[Stored records]

--- START ---

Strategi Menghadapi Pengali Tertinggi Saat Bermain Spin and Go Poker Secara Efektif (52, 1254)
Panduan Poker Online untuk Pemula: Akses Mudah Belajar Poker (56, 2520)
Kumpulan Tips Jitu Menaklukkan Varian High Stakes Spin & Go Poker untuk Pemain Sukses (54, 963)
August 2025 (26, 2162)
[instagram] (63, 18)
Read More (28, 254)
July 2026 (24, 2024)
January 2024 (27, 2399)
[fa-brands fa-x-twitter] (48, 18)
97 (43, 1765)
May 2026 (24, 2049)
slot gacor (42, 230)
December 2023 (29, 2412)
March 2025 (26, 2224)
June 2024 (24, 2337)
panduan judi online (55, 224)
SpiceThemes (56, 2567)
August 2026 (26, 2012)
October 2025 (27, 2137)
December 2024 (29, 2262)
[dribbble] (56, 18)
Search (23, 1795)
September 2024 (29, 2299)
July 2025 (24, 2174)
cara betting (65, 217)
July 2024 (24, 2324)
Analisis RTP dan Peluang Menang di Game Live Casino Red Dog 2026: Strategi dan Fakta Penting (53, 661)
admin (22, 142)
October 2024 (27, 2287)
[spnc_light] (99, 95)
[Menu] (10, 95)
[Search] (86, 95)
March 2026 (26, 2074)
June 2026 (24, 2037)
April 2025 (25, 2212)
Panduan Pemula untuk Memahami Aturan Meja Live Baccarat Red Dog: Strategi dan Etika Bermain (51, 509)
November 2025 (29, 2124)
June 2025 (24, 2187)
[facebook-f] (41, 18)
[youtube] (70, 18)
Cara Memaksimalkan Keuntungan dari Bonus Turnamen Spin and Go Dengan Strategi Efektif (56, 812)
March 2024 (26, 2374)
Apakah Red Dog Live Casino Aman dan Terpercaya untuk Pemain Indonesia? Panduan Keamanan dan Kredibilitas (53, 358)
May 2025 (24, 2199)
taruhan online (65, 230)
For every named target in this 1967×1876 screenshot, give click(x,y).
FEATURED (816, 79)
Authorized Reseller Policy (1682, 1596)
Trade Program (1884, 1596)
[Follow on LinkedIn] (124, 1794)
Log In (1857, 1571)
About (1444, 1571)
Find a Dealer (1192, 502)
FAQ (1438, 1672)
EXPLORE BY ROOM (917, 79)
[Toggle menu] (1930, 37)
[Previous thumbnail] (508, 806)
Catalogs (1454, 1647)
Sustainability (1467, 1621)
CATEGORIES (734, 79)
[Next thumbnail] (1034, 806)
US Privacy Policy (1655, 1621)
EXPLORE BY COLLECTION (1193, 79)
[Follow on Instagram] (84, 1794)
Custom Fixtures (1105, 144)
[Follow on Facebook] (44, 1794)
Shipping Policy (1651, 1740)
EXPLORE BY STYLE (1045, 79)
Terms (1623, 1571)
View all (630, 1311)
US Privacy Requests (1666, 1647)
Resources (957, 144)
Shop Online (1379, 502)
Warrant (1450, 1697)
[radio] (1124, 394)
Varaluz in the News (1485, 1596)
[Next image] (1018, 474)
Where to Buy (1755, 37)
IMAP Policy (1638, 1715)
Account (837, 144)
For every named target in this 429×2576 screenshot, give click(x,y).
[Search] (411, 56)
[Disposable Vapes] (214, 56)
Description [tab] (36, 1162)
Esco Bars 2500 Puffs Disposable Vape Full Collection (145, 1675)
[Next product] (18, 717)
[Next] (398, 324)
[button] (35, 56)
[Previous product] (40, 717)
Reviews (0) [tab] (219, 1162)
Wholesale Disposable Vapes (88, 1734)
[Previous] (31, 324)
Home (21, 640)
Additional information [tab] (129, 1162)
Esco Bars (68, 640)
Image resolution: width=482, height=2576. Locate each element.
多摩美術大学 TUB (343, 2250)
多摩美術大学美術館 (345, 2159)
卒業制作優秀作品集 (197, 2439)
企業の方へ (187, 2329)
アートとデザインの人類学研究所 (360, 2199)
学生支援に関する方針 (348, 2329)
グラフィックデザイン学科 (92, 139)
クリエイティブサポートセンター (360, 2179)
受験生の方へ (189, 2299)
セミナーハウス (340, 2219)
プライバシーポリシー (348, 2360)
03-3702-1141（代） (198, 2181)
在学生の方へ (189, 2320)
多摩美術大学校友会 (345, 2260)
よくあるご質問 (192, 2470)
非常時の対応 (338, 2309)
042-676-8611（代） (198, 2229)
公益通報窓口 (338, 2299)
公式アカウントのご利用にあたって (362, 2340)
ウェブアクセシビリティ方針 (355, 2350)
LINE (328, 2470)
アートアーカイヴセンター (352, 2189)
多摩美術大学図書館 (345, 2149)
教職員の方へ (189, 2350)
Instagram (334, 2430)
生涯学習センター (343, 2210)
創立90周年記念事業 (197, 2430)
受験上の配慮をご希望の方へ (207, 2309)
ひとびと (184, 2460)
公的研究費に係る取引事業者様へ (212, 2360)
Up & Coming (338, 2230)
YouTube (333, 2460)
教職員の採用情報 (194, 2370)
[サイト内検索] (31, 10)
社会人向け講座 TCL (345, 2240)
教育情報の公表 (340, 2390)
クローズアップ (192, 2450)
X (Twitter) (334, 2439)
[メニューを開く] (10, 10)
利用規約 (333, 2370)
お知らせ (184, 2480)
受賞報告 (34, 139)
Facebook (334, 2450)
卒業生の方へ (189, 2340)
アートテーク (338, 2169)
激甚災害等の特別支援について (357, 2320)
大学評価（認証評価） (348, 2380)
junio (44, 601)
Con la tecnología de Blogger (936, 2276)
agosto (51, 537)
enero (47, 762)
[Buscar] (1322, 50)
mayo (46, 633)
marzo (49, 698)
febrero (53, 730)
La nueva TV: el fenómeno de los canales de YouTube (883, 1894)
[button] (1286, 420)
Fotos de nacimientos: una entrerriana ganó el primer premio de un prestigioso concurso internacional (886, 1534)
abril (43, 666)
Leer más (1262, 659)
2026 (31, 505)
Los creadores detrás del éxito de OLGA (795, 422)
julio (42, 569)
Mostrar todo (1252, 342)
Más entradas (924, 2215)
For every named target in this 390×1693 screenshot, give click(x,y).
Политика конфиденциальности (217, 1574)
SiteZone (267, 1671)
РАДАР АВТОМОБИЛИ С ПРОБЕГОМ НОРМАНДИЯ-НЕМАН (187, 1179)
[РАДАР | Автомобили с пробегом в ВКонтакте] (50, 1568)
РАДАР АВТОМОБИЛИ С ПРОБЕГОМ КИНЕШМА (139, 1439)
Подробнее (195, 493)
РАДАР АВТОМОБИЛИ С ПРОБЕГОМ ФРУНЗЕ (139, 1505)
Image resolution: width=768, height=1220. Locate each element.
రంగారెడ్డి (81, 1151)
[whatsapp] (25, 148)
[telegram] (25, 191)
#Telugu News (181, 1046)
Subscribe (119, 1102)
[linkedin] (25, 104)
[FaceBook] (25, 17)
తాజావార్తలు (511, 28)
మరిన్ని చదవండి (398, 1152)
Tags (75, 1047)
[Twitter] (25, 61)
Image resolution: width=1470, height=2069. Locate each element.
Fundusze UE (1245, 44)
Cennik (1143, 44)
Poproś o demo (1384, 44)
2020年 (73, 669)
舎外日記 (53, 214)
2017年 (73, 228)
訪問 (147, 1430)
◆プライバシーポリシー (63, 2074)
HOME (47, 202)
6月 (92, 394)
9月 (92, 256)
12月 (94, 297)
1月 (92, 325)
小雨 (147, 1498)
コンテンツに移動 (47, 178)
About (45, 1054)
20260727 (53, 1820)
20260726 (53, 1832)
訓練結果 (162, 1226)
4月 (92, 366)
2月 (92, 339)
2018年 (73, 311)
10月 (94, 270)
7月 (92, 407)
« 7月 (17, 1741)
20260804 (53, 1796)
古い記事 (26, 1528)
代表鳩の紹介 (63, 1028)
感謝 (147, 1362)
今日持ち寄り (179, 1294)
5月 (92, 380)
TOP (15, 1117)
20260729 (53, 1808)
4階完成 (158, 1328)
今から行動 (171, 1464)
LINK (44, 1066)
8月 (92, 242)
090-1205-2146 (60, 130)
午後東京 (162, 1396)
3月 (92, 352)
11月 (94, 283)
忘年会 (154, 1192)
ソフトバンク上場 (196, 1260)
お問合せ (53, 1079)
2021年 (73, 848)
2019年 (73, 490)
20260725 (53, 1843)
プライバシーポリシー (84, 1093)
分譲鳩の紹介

--- END ---

Please copy, exactly and with nothing else, the lines above beginning at the line that has "クローズアップ (192, 2450)" and ending with the line that has "6月 (92, 394)".

• SOLUTION FOR THIS PROBLEM:
クローズアップ (192, 2450)
X (Twitter) (334, 2439)
[メニューを開く] (10, 10)
利用規約 (333, 2370)
お知らせ (184, 2480)
受賞報告 (34, 139)
Facebook (334, 2450)
卒業生の方へ (189, 2340)
アートテーク (338, 2169)
激甚災害等の特別支援について (357, 2320)
大学評価（認証評価） (348, 2380)
junio (44, 601)
Con la tecnología de Blogger (936, 2276)
agosto (51, 537)
enero (47, 762)
[Buscar] (1322, 50)
mayo (46, 633)
marzo (49, 698)
febrero (53, 730)
La nueva TV: el fenómeno de los canales de YouTube (883, 1894)
[button] (1286, 420)
Fotos de nacimientos: una entrerriana ganó el primer premio de un prestigioso concurso internacional (886, 1534)
abril (43, 666)
Leer más (1262, 659)
2026 (31, 505)
Los creadores detrás del éxito de OLGA (795, 422)
julio (42, 569)
Mostrar todo (1252, 342)
Más entradas (924, 2215)
For every named target in this 390×1693 screenshot, give click(x,y).
Политика конфиденциальности (217, 1574)
SiteZone (267, 1671)
РАДАР АВТОМОБИЛИ С ПРОБЕГОМ НОРМАНДИЯ-НЕМАН (187, 1179)
[РАДАР | Автомобили с пробегом в ВКонтакте] (50, 1568)
РАДАР АВТОМОБИЛИ С ПРОБЕГОМ КИНЕШМА (139, 1439)
Подробнее (195, 493)
РАДАР АВТОМОБИЛИ С ПРОБЕГОМ ФРУНЗЕ (139, 1505)
Image resolution: width=768, height=1220. Locate each element.
రంగారెడ్డి (81, 1151)
[whatsapp] (25, 148)
[telegram] (25, 191)
#Telugu News (181, 1046)
Subscribe (119, 1102)
[linkedin] (25, 104)
[FaceBook] (25, 17)
తాజావార్తలు (511, 28)
మరిన్ని చదవండి (398, 1152)
Tags (75, 1047)
[Twitter] (25, 61)
Image resolution: width=1470, height=2069. Locate each element.
Fundusze UE (1245, 44)
Cennik (1143, 44)
Poproś o demo (1384, 44)
2020年 (73, 669)
舎外日記 (53, 214)
2017年 (73, 228)
訪問 (147, 1430)
◆プライバシーポリシー (63, 2074)
HOME (47, 202)
6月 (92, 394)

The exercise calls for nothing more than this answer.